Is Autoimmune Hepatitis a Rare Disease?
Autoimmune hepatitis is a chronic, infrequent and of unknown cause liver disease. The cause is an alteration of the patient´s immune response, which destroys the liver cells and inflames the liver. It usually has a chronic course with potentially serious outbreaks of activity. If the situation continues, a process of scarring or fibrosis appears in the liver that leads to cirrhosis and liver failure. The prognosis of the disease improves a lot when patients are treated with drugs that decrease the immune response and inflammation (immunosuppressants).
It can affect all ages and both sexes, but it is more common in women between 10 and 50 years old. In more than 40% of cases, it presents as an episode of acute hepatitis, including fulminating hepatitis, and this usually happens more in children or young people. The possible symptoms are malaise, tiredness, lack of appetite, jaundice (yellowish coloration of skin and mucous) and alterations in menstruation. At other times, it does not produce symptoms or only a feeling of tiredness and the disease is discovered by the presence of elevated transaminases (liver enzymes) in an analysis done for another reason. It is sometimes discovered when liver cirrhosis has developed due to its complications, such as ascites (accumulation of fluid in the abdomen) or digestive hemorrhage due to esophageal varices. Also the diagnosis can be reached when studying patients with other autoimmune diseases.
It requires excluding other causes of liver disease, such as viral hepatitis (Hepatitis A, B or C), damage by drugs, toxics or alcohol, metabolic diseases such as nonalcoholic steatohepatitis, and metal deposition diseases (hereditary) such as Wilson’s disease or hemochromatosis. The diagnosis is established by the laboratories data, the biopsy and the patient’s symptoms. In the analytical studies, elevated transaminases stand out, sometimes as if they were acute hepatitis. The presence of elevated immunoglobulins (hypergammaglobulinemia) is especially constant, especially with elevation of the so-called IgG. High titers of autoantibodies (antibodies produced by the organism against itself) are detected, such as antinuclear antibodies (ANA), anti-smooth muscle antibody (ASMA) or antimicrosomal antibodies of the liver and kidney (anti LKM-1).
These autoantibodies are considered diagnostic markers of the disease, but are not specific to it. Furthermore, there is no correlation between the titer or elevation of autoantibodies and the severity of autoimmune hepatitis. In the study of the disease, it is advisable to perform a liver biopsy, which usually highlights the high inflammatory activity and abundant plasma cells within the liver tissue. The diagnostic suspicion of autoimmune hepatitis is supported by the fact that patients have another associated autoimmune disease (autoimmune thyroiditis, for example) and also the favorable response to immunosuppressive treatment.
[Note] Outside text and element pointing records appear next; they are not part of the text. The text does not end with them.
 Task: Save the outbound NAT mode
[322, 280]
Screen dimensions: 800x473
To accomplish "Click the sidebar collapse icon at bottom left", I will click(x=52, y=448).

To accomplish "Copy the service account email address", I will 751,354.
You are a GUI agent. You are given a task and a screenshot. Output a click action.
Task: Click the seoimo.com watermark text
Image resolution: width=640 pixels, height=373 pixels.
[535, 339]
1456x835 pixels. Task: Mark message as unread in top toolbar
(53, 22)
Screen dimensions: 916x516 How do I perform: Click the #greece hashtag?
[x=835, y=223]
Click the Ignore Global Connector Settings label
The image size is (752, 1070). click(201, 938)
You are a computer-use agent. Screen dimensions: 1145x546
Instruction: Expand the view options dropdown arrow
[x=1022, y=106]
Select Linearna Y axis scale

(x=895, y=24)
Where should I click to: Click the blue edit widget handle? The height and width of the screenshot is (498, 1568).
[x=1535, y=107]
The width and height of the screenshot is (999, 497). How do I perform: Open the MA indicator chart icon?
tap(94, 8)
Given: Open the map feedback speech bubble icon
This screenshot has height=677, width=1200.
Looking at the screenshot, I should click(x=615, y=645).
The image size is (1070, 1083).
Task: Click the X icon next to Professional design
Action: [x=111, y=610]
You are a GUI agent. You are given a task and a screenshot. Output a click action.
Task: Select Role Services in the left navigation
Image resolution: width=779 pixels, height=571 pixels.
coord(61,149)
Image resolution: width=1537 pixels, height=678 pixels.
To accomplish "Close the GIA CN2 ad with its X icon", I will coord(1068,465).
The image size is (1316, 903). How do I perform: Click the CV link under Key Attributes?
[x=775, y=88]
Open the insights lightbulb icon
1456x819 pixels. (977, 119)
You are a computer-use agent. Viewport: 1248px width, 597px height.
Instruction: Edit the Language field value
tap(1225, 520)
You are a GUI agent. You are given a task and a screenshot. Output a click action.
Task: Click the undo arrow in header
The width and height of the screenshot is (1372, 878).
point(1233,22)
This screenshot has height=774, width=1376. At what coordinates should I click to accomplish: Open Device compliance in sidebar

The goal of treatment is preventing the progression of the disease. The specialists agree that the initial treatment of this disease will be with corticosteroids (prednisone, methylprednisolone), at varying doses, to achieve remission of the disease. Corticosteroids have side effects, some only cosmetics (face of a full moon, appearance of body hair, thick abdomen) and other more relevant ones such as decreased bone mass (osteoporosis), diabetes and high blood pressure, among others. The majority yield by stopping the drugs. To avoid these side effects, treatment with corticosteroids at lower doses than usual can be initiated, associating another immunosuppressant drug, such as azathioprine. Once remission or inactivation of the disease has been achieved, corticosteroids will be discontinued, continuing azathioprine as the best maintenance treatment to prevent reactivation. Azathioprine can also have side effects such as bone marrow depression, so it is essential to periodically perform blood tests (white and red blood cells, platelets, transaminases, etc), while the treatment lasts.
Autoimmune hepatitis is an infrequent disease of insidious course characterized by chronic inflammation of the hepatic parenchyma of unknown etiology. In its etiopathogenesis, environmental triggers and lack of tolerance seem to be influenced in genetically predisposed patients that lead to the attack of the liver parenchyma by lymphocytes T.